> Work required
Return each record verbatim, images excluded.

------------------------------------------------------------------------

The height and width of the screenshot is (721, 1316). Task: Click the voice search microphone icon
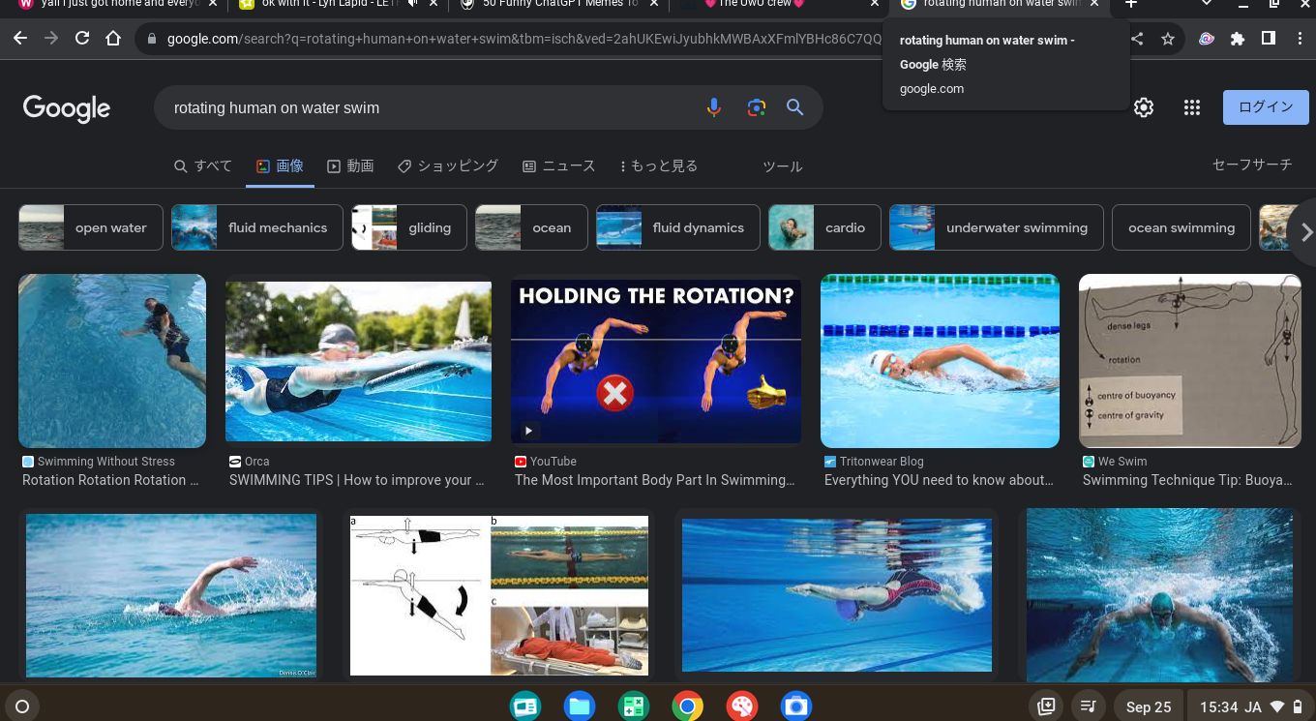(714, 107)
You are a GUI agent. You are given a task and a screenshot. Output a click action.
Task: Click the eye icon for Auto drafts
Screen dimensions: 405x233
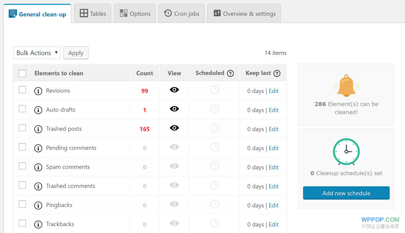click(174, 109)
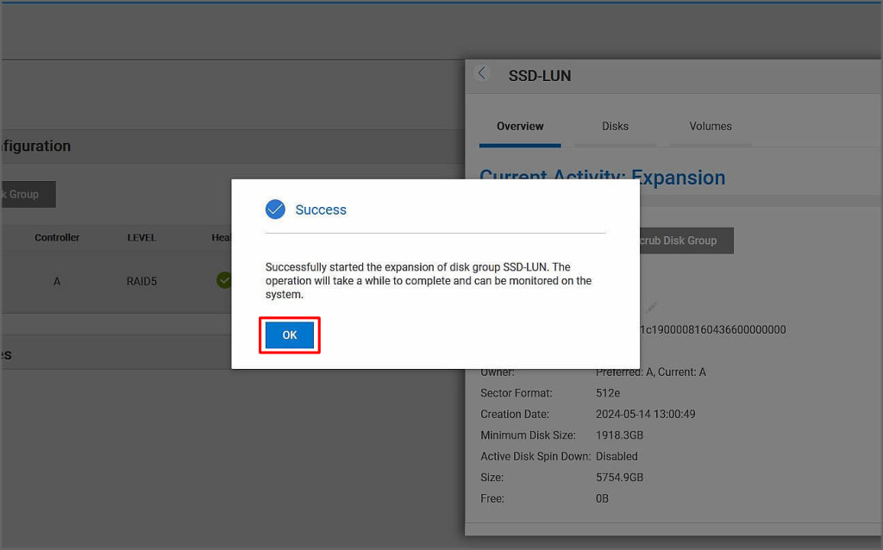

------------------------------------------------------------------------

> Result
The height and width of the screenshot is (721, 1316). Task: Click the voice search microphone icon
(714, 107)
You are a GUI agent. You are given a task and a screenshot. Output a click action.
Task: Click the eye icon for Auto drafts
Screen dimensions: 405x233
click(174, 109)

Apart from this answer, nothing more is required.